━━ RECORD SET
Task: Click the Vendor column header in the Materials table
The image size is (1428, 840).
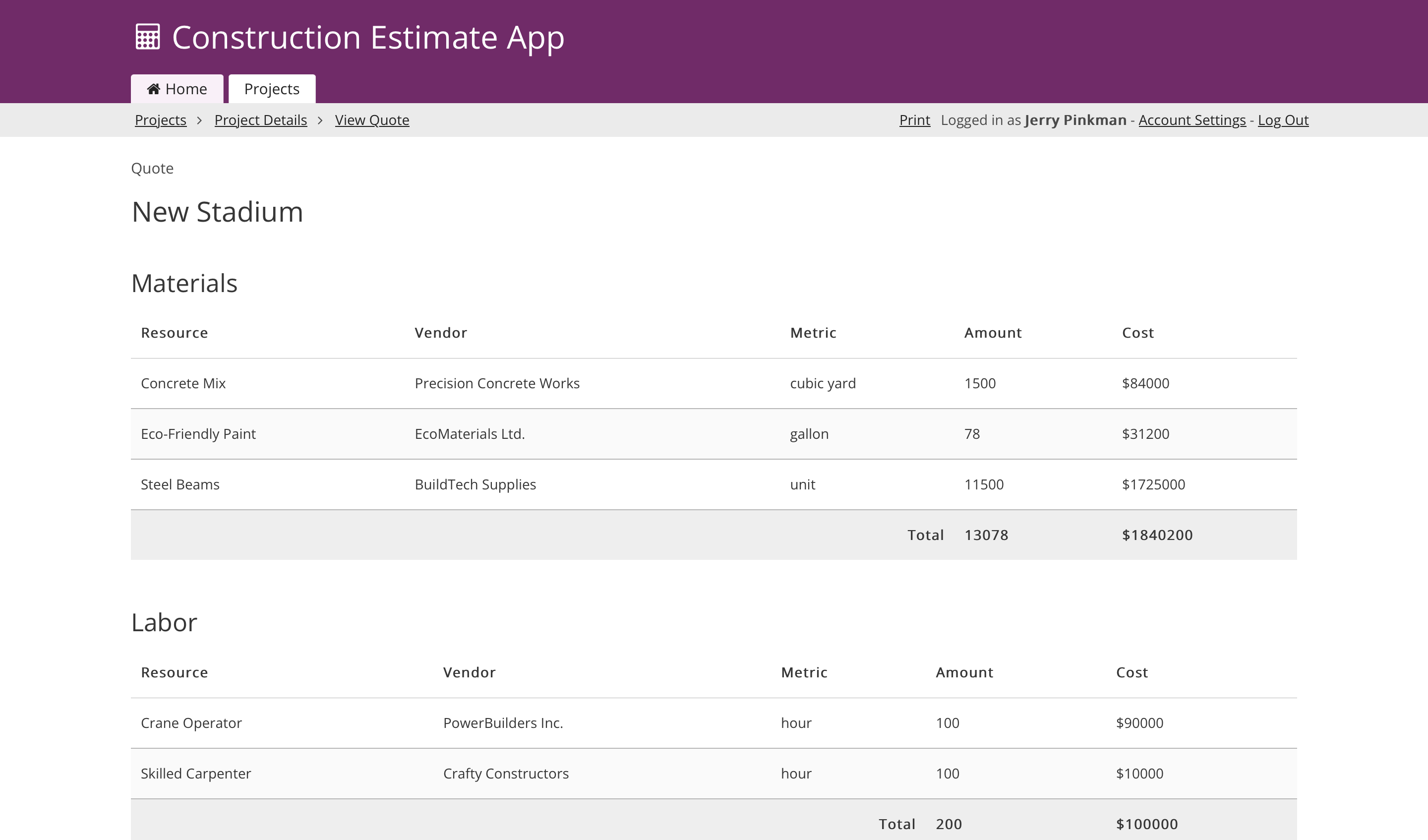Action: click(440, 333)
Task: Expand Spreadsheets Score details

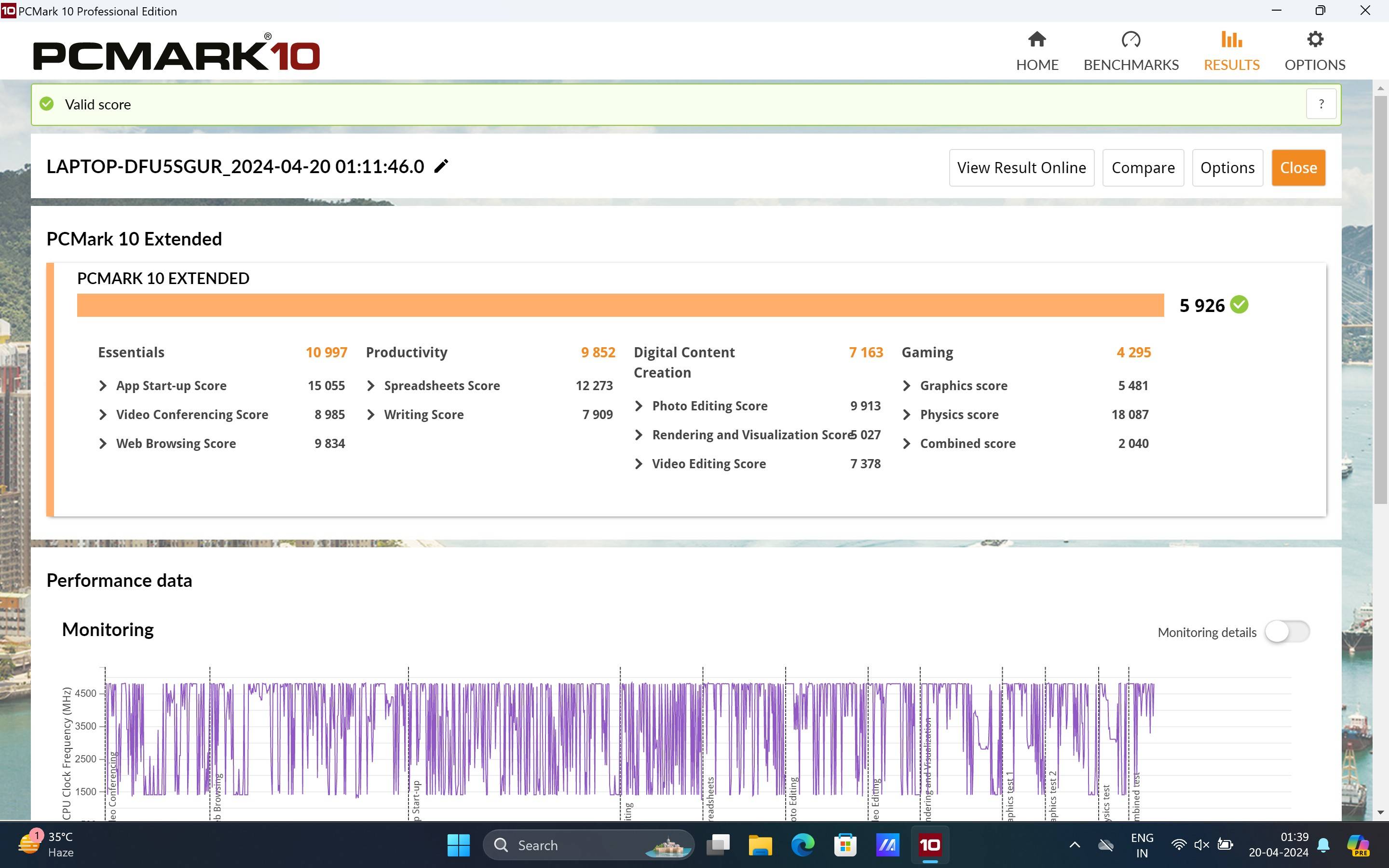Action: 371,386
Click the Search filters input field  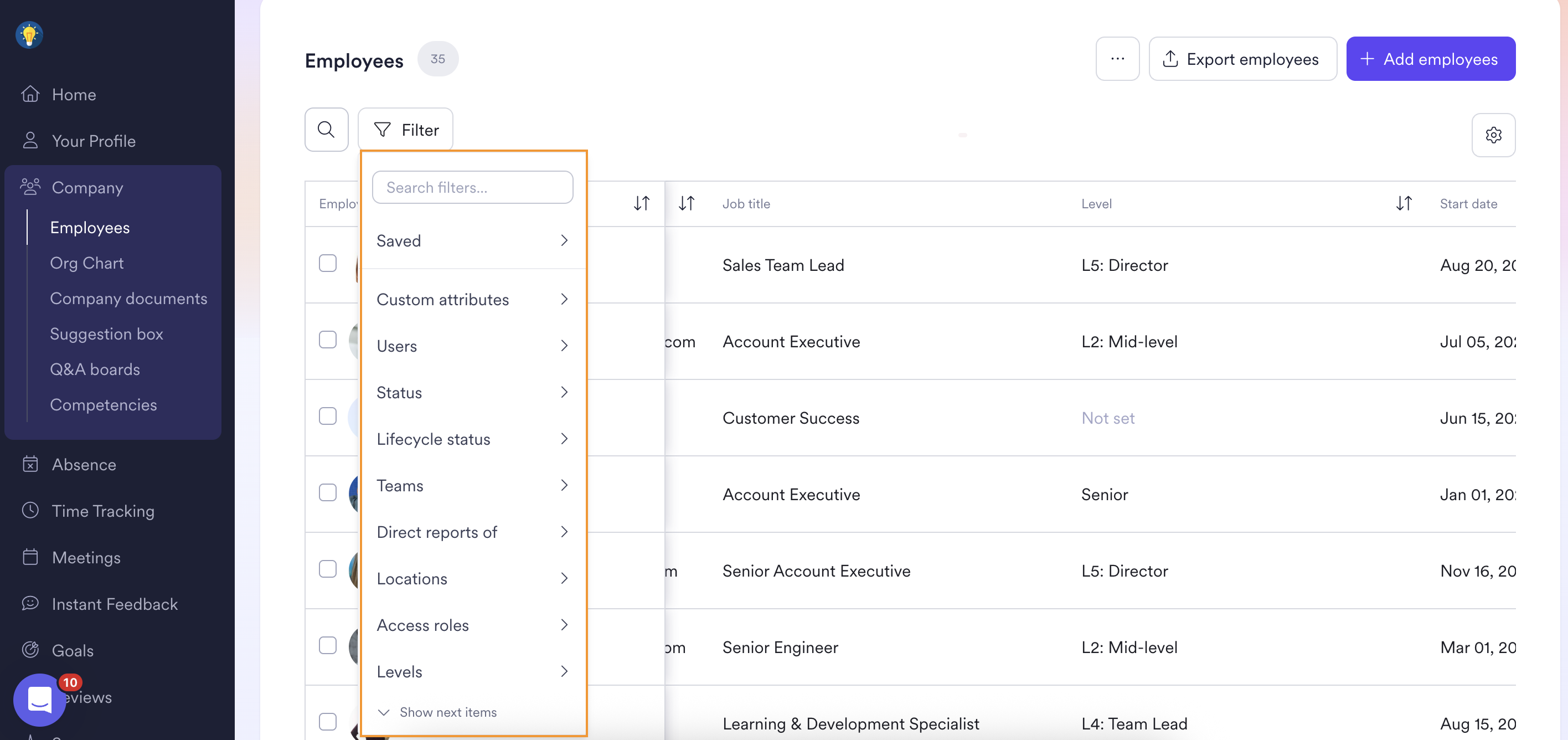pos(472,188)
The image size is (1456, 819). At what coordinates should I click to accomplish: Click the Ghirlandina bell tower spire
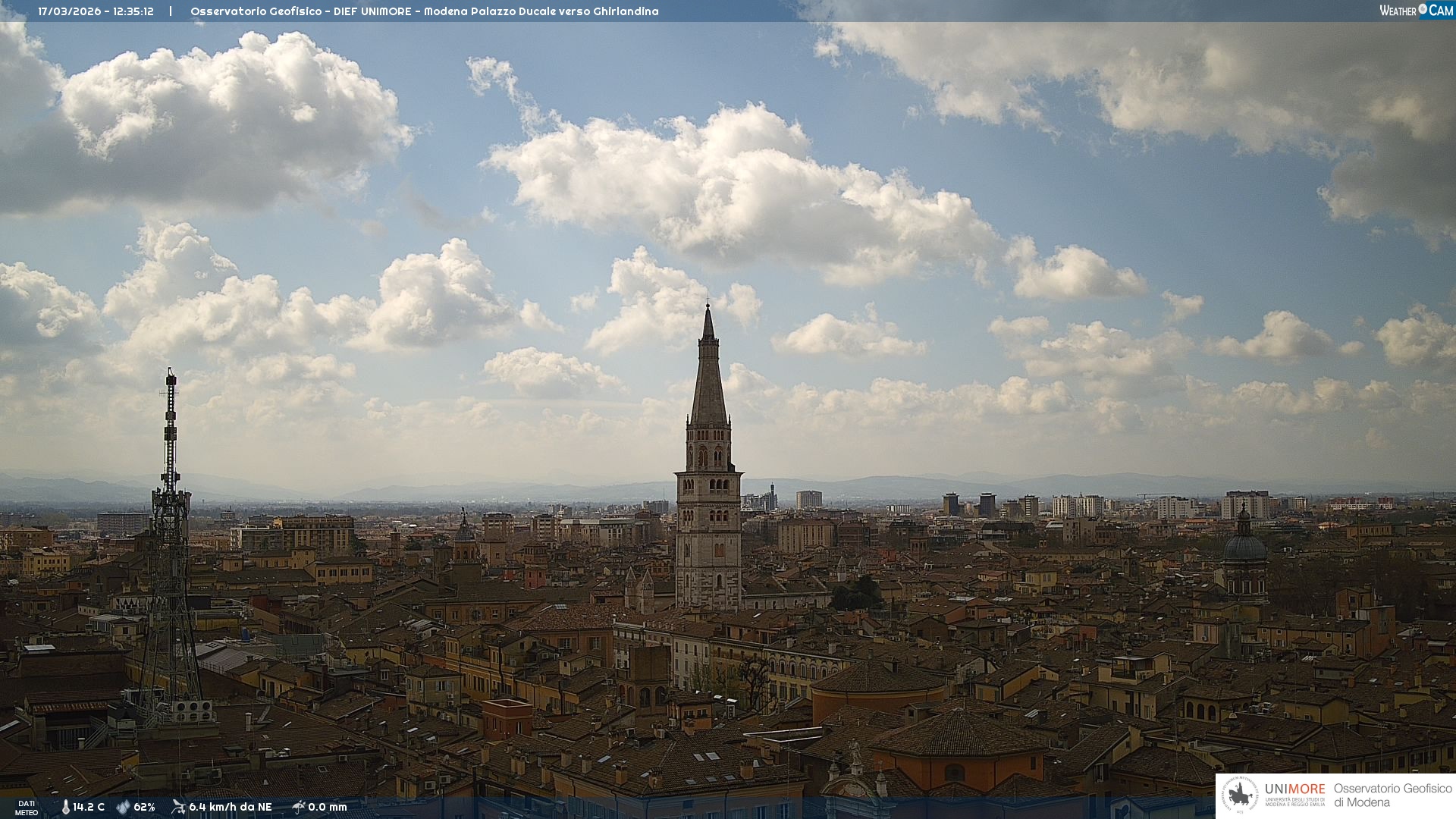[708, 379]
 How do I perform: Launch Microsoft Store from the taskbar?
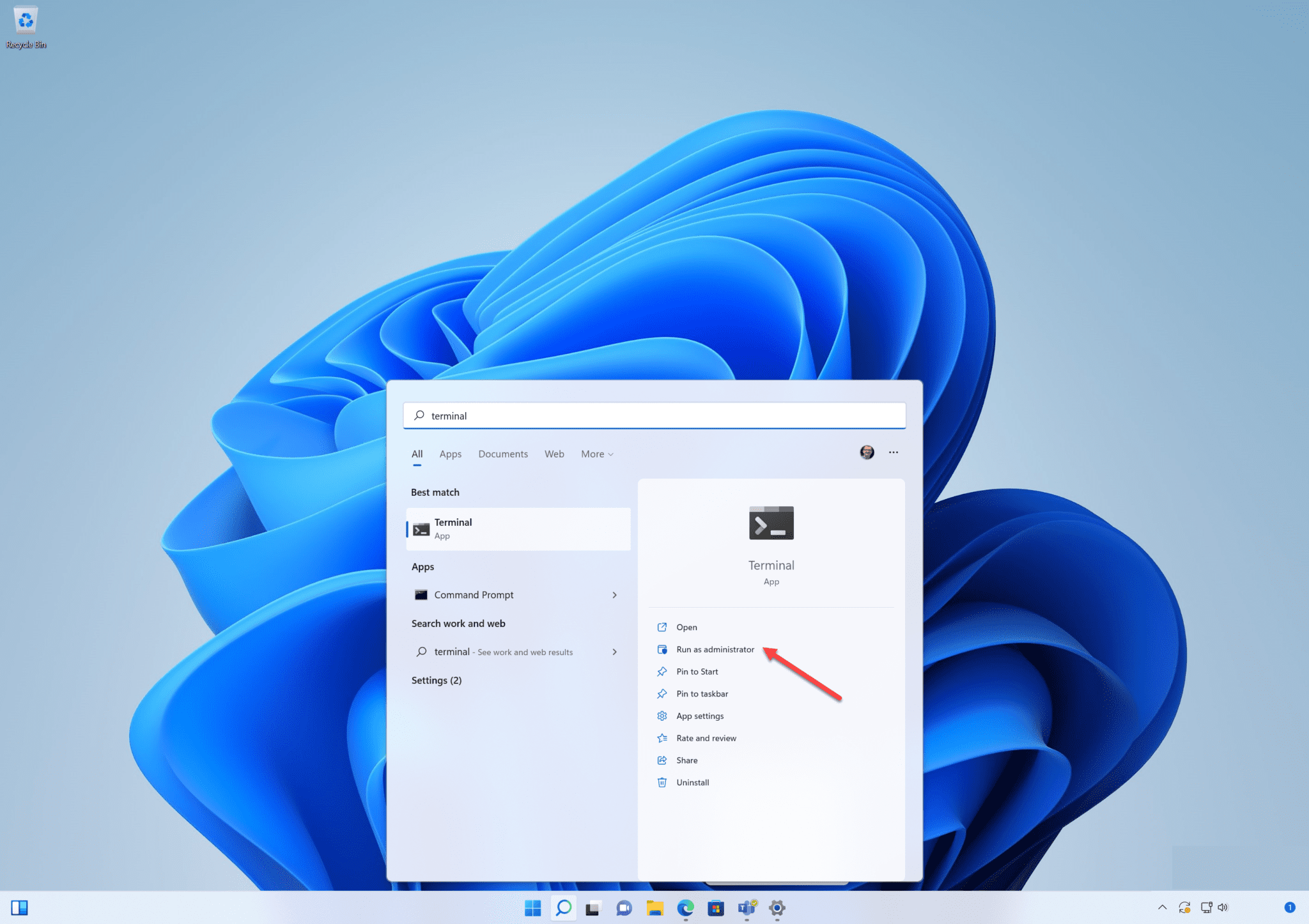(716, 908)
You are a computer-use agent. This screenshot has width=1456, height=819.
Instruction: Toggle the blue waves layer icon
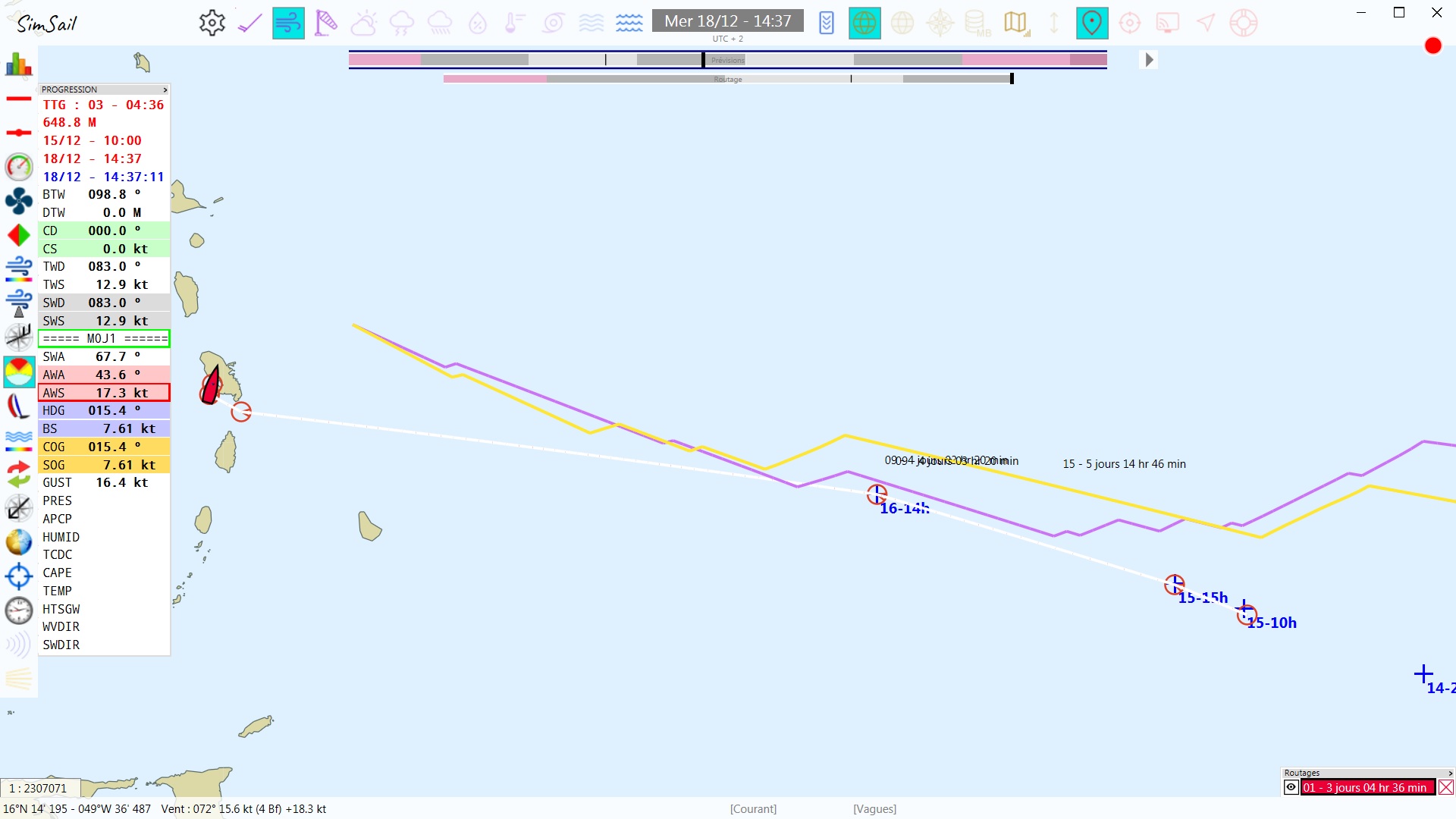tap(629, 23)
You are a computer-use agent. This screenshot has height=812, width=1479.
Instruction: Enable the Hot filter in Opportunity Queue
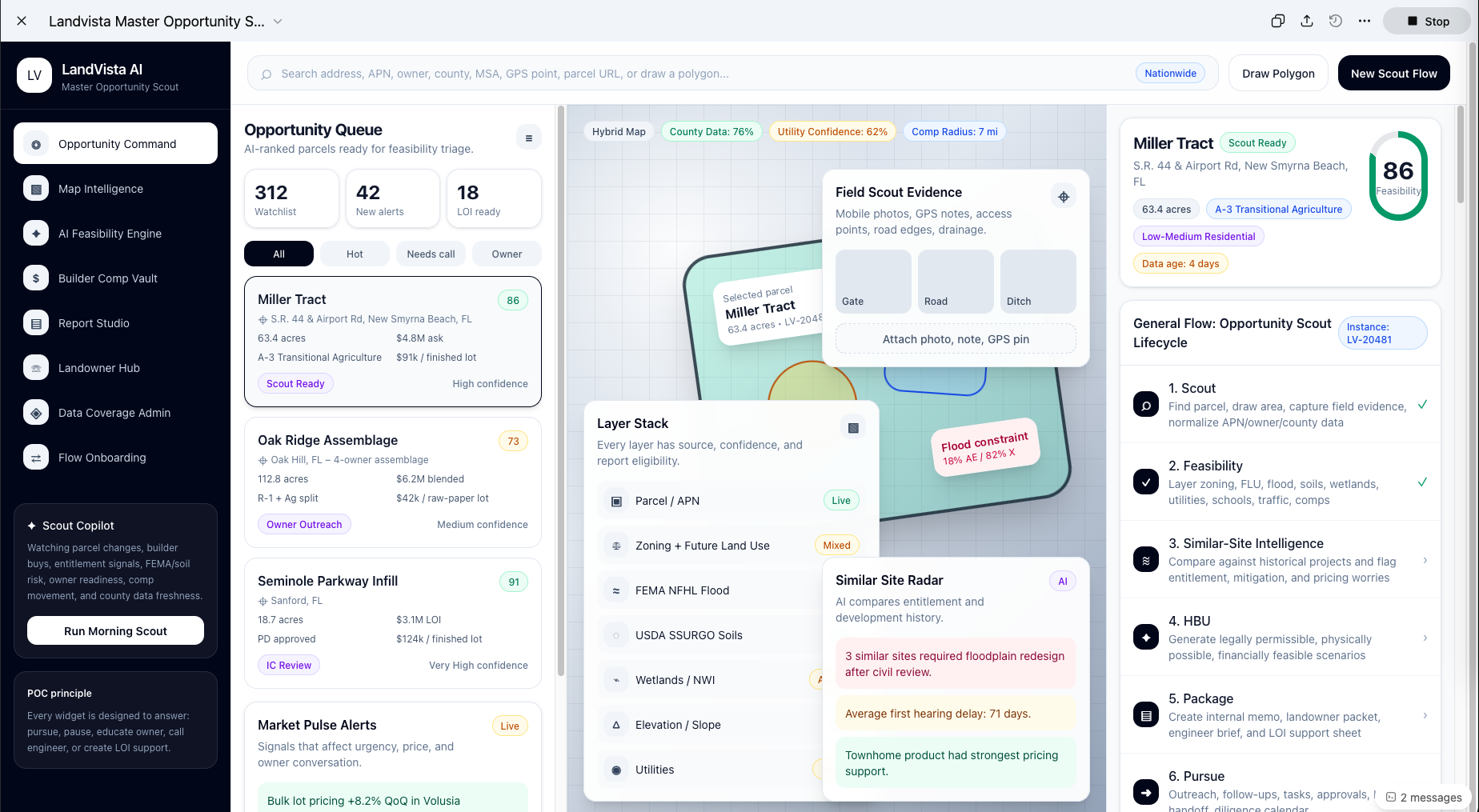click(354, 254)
━━━━
**TASK ITEM**
With pictures left out, print the lines of the material above from the line containing "How do I perform: Launch" through its last line, exactly and nothing more.

**RESULT OF THE TASK**
 How do I perform: Launch Microsoft Store from the taskbar?
(716, 908)
You are a computer-use agent. This screenshot has width=1456, height=819.
Instruction: Toggle the blue waves layer icon
tap(629, 23)
You are a computer-use agent. This screenshot has height=812, width=1479.
Instruction: Enable the Hot filter in Opportunity Queue
click(354, 254)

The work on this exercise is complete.